- Source document:
● ● ● ● ●

- Directed by: S. V. Krishna Reddy
- Written by: S. V. Krishna Reddy](story/screenplay), Diwakar Babu (dialogues)
- Produced by: Kumar
- Starring: Venu Laya Kalyani
- Cinematography: C. Ramprasad
- Edited by: Marthand K. Venkatesh
- Music by: S. V. Krishna Reddy
- Production companies: Sri Jagannatha Cine & Media creations
- Release date: 12 September 2003;
- Running time: 150 minutes
- Country: India
- Language: Telugu

= Pellamtho Panenti =

Pellamtho Panenti ( What is the use of wife?) is a 2003 Indian Telugu-language romantic drama film directed by S. V. Krishna Reddy. The film stars Venu, Laya, and Kalyani.

== Plot ==
Madhu runs a beauty parlor. He does not believe in love and marriage and thinks that he can manage his life without a wife. A medical transcriptionist named Sirisha falls in love with him at first sight and tries all possible ways to attract him. But he rejects her proposal saying that love is just a business. Madhu visits other country on a business purpose and happens to meet another girl Kalyani. At first Kalyani hates him because he follows call girls. However she starts developing feelings for him after they return to India. He does the same with her too when she tries to propose her love. Both girls pester him to love them. Once Kalyani directly goes to his house and declares herself as his would be wife. Kalyani also reveals that she is going to die soon because of a bullet present in her head. At first Madhu does not believe her and gets irritated by constant following and throws her out. However, when Madhu tells Sirisha about this, she examines her diagnostic report and finds whatever Kalyani told to be true. The doctors had advised her not to go for the surgery which would result in immediate death. Sirisha also encourages Madhu to accept Kalyani. So he tries to share his love with her. Meanwhile, Sirisha also finds out the German doctor who dealt her case. Madhu and Sirisha travel to Germany and convinces the doctor to perform a surgery. Kalynani is saved after the surgery and tells Madhu that Sirisha is his true love. Finally Madhu and Sirisha are married to each other.

● ● ● ● ●

- Record set:
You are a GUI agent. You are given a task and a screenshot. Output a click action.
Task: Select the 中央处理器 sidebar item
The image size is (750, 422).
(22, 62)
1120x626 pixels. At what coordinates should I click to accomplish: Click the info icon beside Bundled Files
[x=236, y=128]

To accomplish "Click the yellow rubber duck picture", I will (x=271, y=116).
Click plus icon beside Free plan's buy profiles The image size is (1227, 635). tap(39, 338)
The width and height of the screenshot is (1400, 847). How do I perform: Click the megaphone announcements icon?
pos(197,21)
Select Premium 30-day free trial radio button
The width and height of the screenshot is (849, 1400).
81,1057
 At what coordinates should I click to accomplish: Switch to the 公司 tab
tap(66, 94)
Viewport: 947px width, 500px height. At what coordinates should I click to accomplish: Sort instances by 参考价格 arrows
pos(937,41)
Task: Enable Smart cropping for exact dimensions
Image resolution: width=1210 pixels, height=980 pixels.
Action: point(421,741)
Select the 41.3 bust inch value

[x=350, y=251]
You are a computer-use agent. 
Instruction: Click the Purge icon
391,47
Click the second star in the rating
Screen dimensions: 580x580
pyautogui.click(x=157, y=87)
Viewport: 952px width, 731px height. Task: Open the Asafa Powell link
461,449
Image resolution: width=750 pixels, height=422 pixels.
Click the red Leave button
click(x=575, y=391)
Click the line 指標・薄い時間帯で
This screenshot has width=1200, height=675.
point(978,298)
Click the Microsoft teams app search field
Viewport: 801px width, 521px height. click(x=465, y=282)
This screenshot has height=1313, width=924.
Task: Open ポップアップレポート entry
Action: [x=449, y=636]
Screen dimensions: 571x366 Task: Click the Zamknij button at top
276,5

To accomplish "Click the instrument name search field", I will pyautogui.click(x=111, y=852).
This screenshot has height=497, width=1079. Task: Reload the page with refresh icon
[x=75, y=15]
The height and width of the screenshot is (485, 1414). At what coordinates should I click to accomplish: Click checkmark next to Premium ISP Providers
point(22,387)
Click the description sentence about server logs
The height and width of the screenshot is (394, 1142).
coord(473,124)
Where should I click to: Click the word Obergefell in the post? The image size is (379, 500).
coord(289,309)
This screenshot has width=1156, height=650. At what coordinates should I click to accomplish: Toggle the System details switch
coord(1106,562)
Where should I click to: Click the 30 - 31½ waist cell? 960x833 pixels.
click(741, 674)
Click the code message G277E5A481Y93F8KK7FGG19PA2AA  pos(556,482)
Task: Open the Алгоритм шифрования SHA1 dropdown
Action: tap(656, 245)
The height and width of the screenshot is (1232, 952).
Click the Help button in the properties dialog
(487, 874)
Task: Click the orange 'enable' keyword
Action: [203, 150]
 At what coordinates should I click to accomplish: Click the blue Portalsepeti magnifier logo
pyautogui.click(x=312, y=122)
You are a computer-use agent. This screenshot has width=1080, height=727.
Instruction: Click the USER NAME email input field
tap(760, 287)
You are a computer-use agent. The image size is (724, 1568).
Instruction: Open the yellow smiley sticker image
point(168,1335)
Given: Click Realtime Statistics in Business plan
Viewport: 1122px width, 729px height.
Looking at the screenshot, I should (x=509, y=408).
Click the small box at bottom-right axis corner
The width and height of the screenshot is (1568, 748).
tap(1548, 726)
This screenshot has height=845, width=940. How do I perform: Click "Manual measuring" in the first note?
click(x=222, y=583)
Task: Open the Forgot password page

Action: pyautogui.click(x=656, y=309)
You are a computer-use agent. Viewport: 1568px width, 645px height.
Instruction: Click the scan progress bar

● ● ● ● ●

- Task requirements:
**a)** Answer these questions from the Pellamtho Panenti article:
(i) Who edited the film?
(ii) What kind of business does Madhu run?
(iii) To which country do Madhu and Sirisha travel to find the doctor?
**b)** Does each statement agree with the Pellamtho Panenti article? Answer yes or no, and quote the deciding words.
(i) The film runs 150 minutes.
(ii) Sirisha works as a doctor.
(iii) At the end, Madhu marries Kalyani.
**c)** Can you return the part of the Pellamtho Panenti article that begins at the words "Pellamtho Panenti ( What" and stops after "Laya, and Kalyani.", copied word for word?

- Results in order:
**a)**
(i) Marthand K. Venkatesh
(ii) A beauty parlor
(iii) Germany

**b)**
(i) Yes: "Running time: 150 minutes"
(ii) No: "A medical transcriptionist named Sirisha"
(iii) No: "Finally Madhu and Sirisha are married to each other."

**c)**
Pellamtho Panenti ( What is the use of wife?) is a 2003 Indian Telugu-language romantic drama film directed by S. V. Krishna Reddy. The film stars Venu, Laya, and Kalyani.